Si votre voiture électrique pouvait parler, elle supplierait pour cette batterie. Fini le stress du coup de chaud sur l’aire d’autoroute en plein mois d’août : cette petite bombe au sodium inventée en Chine en 2026 ne sourcille même pas quand on la passe au chalumeau à 300°C.
Plus sécurisée, moins chère, et parfaitement zen sous pression, cette batterie promet de mettre enfin le thermomètre au repos. Chaud devant !
Une batterie sodium qui ne s’enflamme pas, est-ce la fin du cauchemar thermique ?

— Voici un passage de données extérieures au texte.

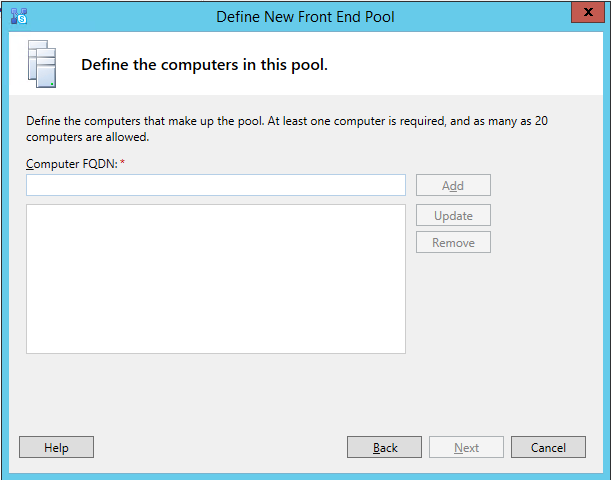This screenshot has width=611, height=480.
Task: Hit the Remove button
Action: click(x=453, y=242)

Les batteries, ces petites boîtes d’énergie qui alimentent nos vies modernes, ont parfois un fâcheux penchant pour les coups de chaud spectaculaires. Un emballement thermique, et c’est le drame : fumée, flammes, et une réaction en chaîne difficile à stopper. Mais une équipe de chercheurs chinois semble avoir trouvé la parade, et elle ne fait pas dans la demi-mesure. Oubliez les extincteurs de poche : leur nouvelle batterie sodium-ion refuse catégoriquement de prendre feu, même quand on la provoque avec une méchanceté toute scientifique.
Un électrolyte qui se change en bouclier solide à 150°C
L’équipe de Hu Yongsheng, à l’Institut de physique de l’Académie chinoise des sciences, a mis au point un électrolyte polymérisable ininflammable, sobrement baptisé PNE. Le principe est aussi élégant qu’un tour de passe-passe : lorsque la température interne de la cellule dépasse les 150°C, ce liquide visqueux se transforme en une barrière solide.

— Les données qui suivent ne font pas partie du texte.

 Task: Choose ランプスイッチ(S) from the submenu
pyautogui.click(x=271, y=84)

Ce bouclier interne vient physiquement isoler les composants, bloquant net la propagation de la chaleur et empêchant la fameuse réaction en chaîne qui transforme une batterie en barbecue incontrôlable. Leur trouvaille, publiée le 6 avril dans la prestigieuse revue Nature Energy, n’est pas un simple retardateur d’incendie ; c’est une coupure franche du processus de défaillance.
La batterie a-t-elle des nerfs d’acier ?
Pour valider leur invention, les chercheurs n’y sont pas allés avec le dos de la cuillère à thé. Ils ont pris une cellule cylindrique sodium-ion de 3,5 Ah et lui ont infligé le supplice du clou : un test de pénétration où un objet métallique vient perforer la batterie pour provoquer un court-circuit violent.
Résultat des courses ? Pas de fumée, pas de feu, pas d’explosion. Même en poussant le chauffage jusqu’à 300°C, aucun signe d’emballement thermique n’a été observé. La batterie a gardé son sang-froid là où ses cousines lithium auraient probablement piqué une crise de nerfs incendiaire.
211 Wh/kg et une forme olympique par -40°C
On pourrait craindre qu’un tel niveau de sécurité ne se paie au prix fort en termes de performances. Que nenni. Cette batterie modèle ne se contente pas d’être sage comme une image ; elle affiche une densité énergétique très honorable de 211 Wh/kg au niveau de la cellule, supporte des tensions supérieures à 4,3 V et reste opérationnelle dans une plage de température allant du glacial -40°C à un étouffant 60°C. Autrement dit, elle ne craint ni les hivers sibériens ni les canicules sahariennes.
Le sodium va-t-il ringardiser le lithium ?
Derrière cette avancée de laboratoire se profile une réalité industrielle. La recherche est étroitement liée à HiNa (Zhongke Haina), une entreprise dérivée du même institut. Les batteries sodium-ion sont déjà en phase de test grandeur nature. Selon HiNa, des poids lourds équipés de cette technologie ont affiché une consommation d’énergie au kilomètre réduite d’environ 15 % et une autonomie allongée de près de 20 %.
Côté portefeuille, l’horizon s’éclaircit : la parité des coûts avec les batteries lithium-ion est attendue autour de 2027, avec des gammes de prix qui devraient se chevaucher dès 2028. Pendant ce temps, le constructeur BAIC annonce une batterie sodium capable de se recharger complètement en onze minutes chrono et tout aussi insensible aux écarts de température qu’aux mauvais traitements. La révolution silencieuse du sodium est en marche, et elle a le feu vert.